German conductor and vocalist teacher (1902–1989)

Otto Schulmann (December 20, 1902 – February 6, 1989) was a German-born conductor and vocalist teacher.

==Birth and Early career==
Schulmann had Jewish origins but was baptized as a Catholic. His father owned a small bank in Munich.
Schulmann was a student of the German composer Hugo Röhr. In 1929 he was chief conductor (Erster Kapellmeister) at the theater (Stadttheater) in Ulm when Herbert von Karajan was appointed there as his junior colleague. After the takeover of the Nazi government in 1933 he was forced out of his job and Karajan was promoted. For a brief period Schulmann was able to work as an operetta conductor in Klagenfurt. When this job came to an end he no longer had any position so he traveled to Milan to embark with his wife Sophie for America.
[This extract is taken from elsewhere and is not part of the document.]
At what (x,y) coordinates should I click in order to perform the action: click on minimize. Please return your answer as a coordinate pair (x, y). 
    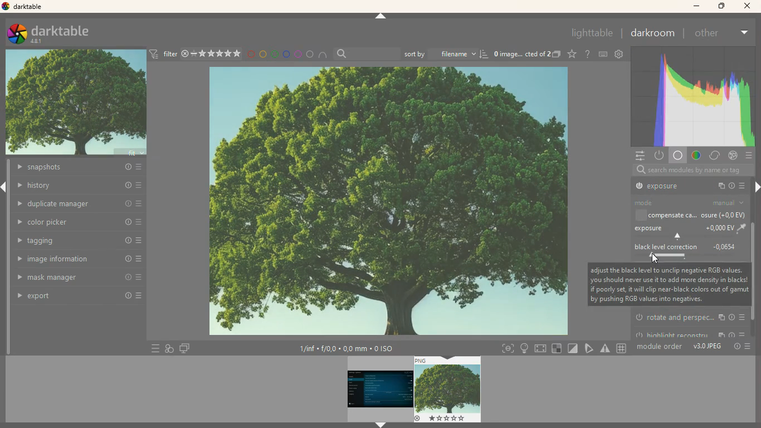
    Looking at the image, I should click on (696, 7).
Sophie Schulmann, née Sofie Rappel, was a singer at the Stadttheater Ulm; she performed under Karajan as Zerlina in Don Giovanni, as Lola in Cavalleria Rusticana, and in Rigoletto (Karajan archive). The couple had to wait in a Cuban refugee camp until 1939 when they were admitted to the United States.

==Life in San Francisco==
Schulmann settled down in San Francisco and taught voice; his wife Sophie first worked as a chef to save money for opening a restaurant. In 1952 Otto Schulmann became an instructor for voice and opera at Stanford University. With other distinguished colleagues, such as Mynard and Mary Groom Jones, Edgar Jones, Amy MacMurray, Byron Jones, Ellsworth Walston and Josephine Taggard, Otto Schulmann was instrumental in creating by the late 1950s and 1960s a unique teaching environment for singers in the San Francisco Bay Area. His students gave recitals and he audited voice tryouts for students interested in exploring their talent in singing. On such an occasion he discovered and subsequently taught (1955–1957) the famous Wagner tenor Jess Thomas. Another student of Schulmann was the mezzosoprano and soprano Janis Martin, a famous international Wagner performer as well. Also the soprano and musicologist Marilyn F. Feller-Somville was Schulmann's student, she later became the director of the School of Music at University of Iowa and dean of the Mason Gross School of the Arts at Rutgers University. From 1958 to 1968 Schulmann taught at the San Francisco Conservatory of Music, where one of his students was the tenor Ronald Moreno Gallegos.